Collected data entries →
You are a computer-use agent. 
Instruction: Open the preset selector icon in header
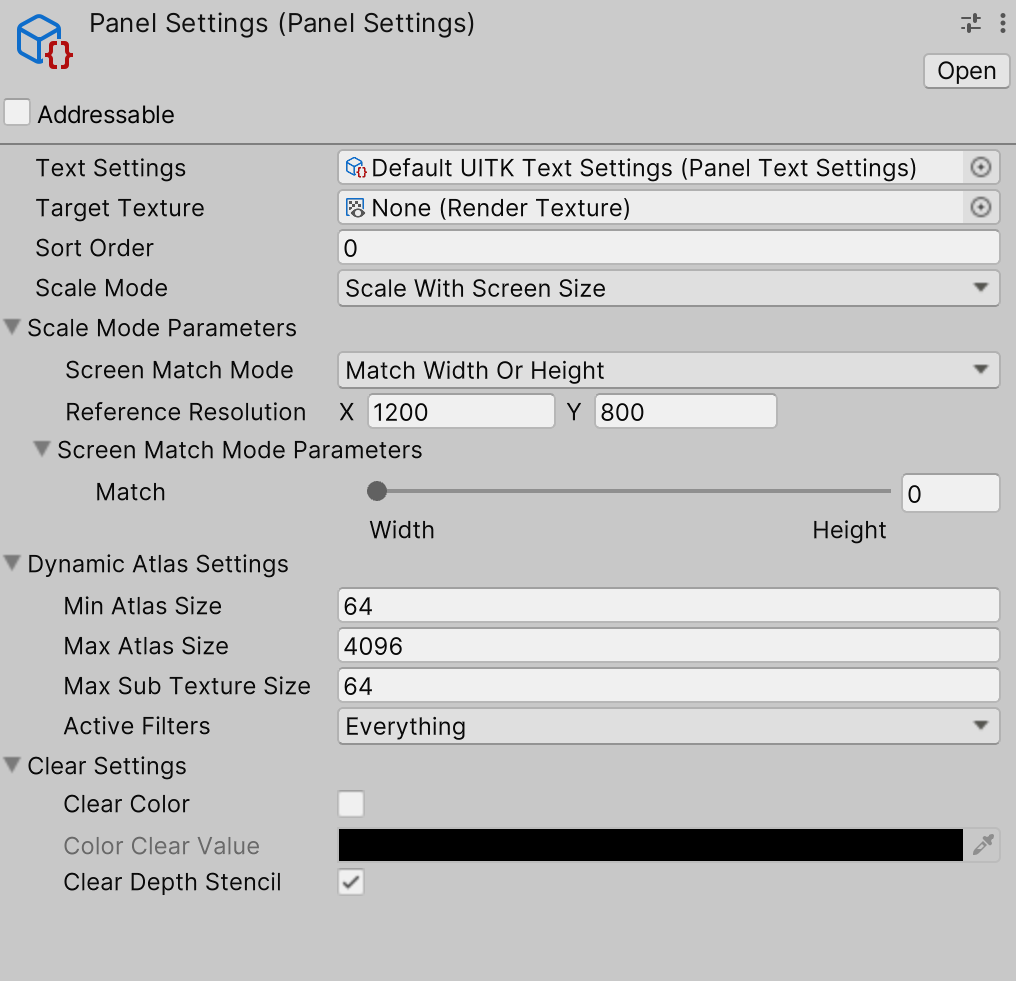pyautogui.click(x=971, y=24)
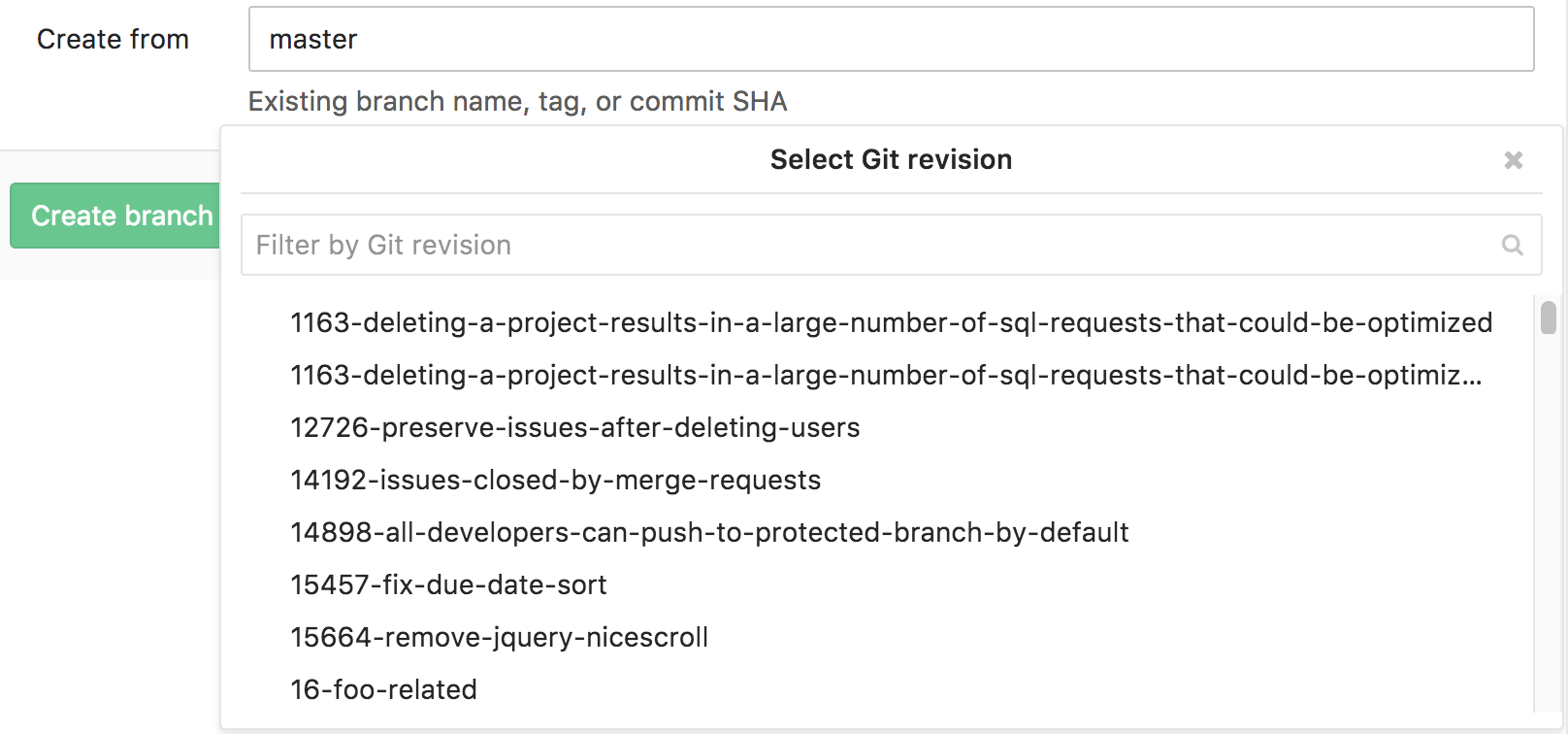The width and height of the screenshot is (1568, 734).
Task: Click the Select Git revision header title
Action: coord(891,159)
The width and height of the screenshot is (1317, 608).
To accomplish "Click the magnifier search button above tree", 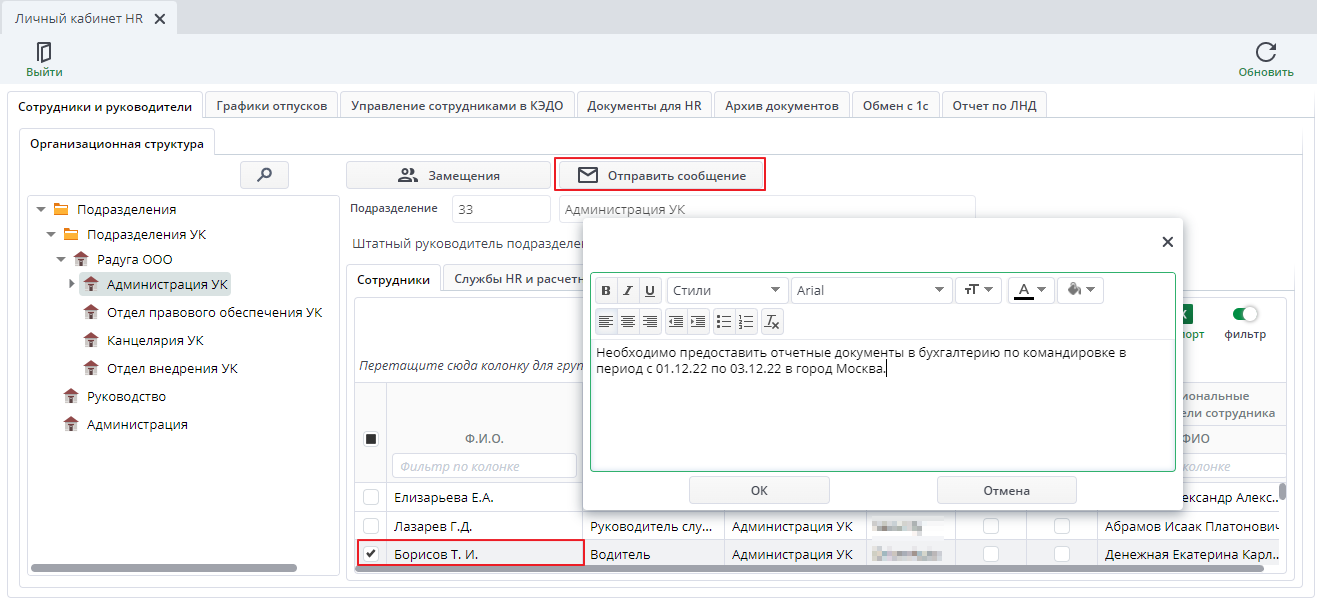I will (265, 175).
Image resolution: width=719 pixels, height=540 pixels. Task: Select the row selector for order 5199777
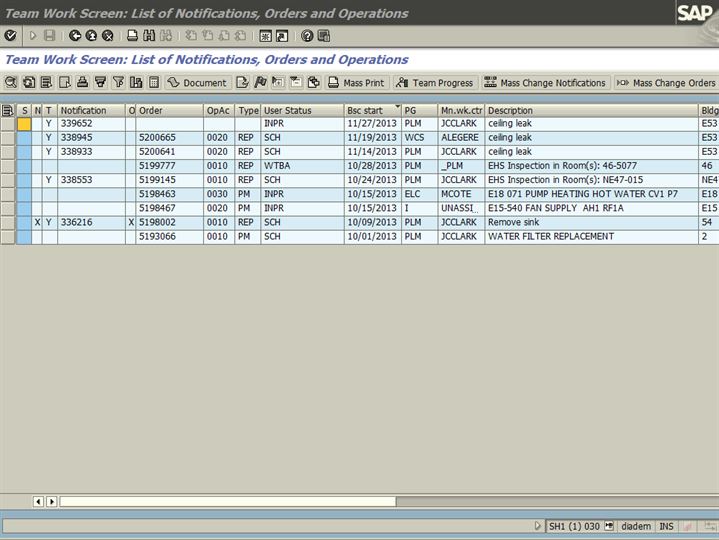[8, 166]
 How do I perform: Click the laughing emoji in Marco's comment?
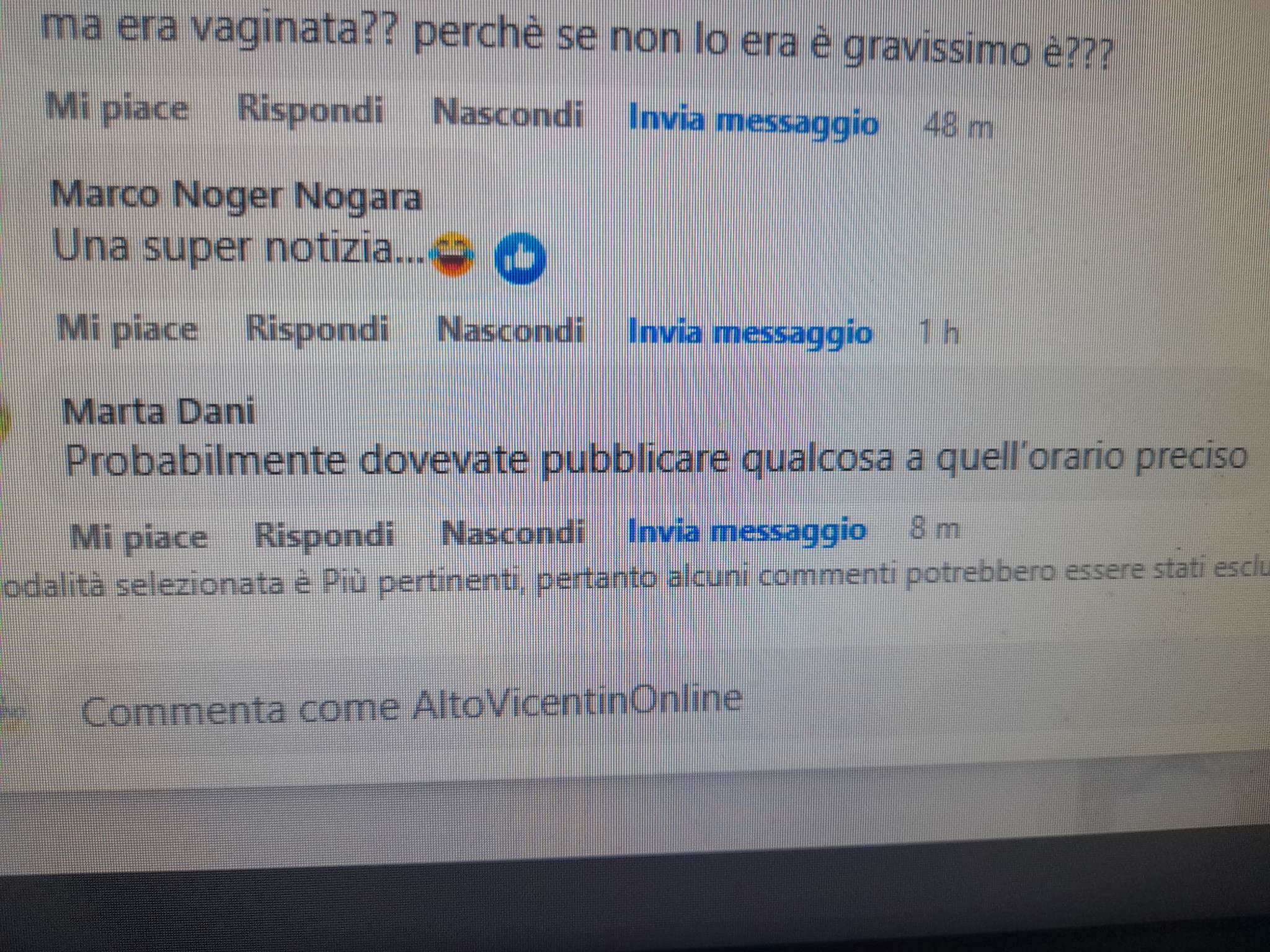[x=453, y=255]
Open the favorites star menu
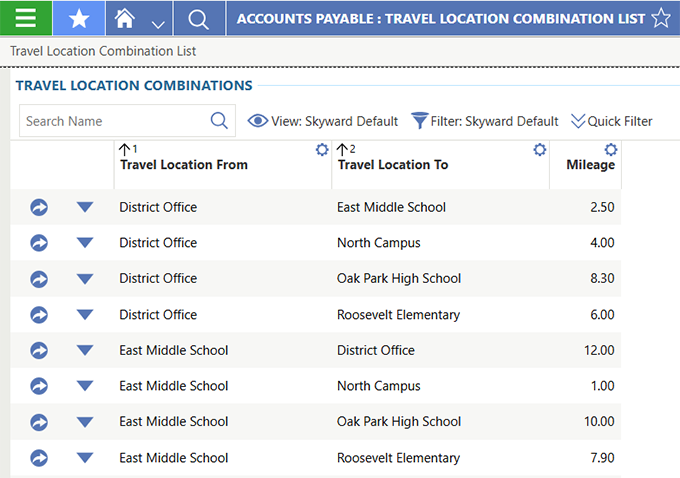 point(79,18)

EXERCISE PROMPT →
Each line from the line containing "How do I perform: Click" through the final line of the data above must be retyped exactly; nothing else, and no pictures, may appear.

RESPONSE →
 How do I perform: Click the laughing emoji in Marco's comment?
[x=453, y=255]
Open the favorites star menu
 point(79,18)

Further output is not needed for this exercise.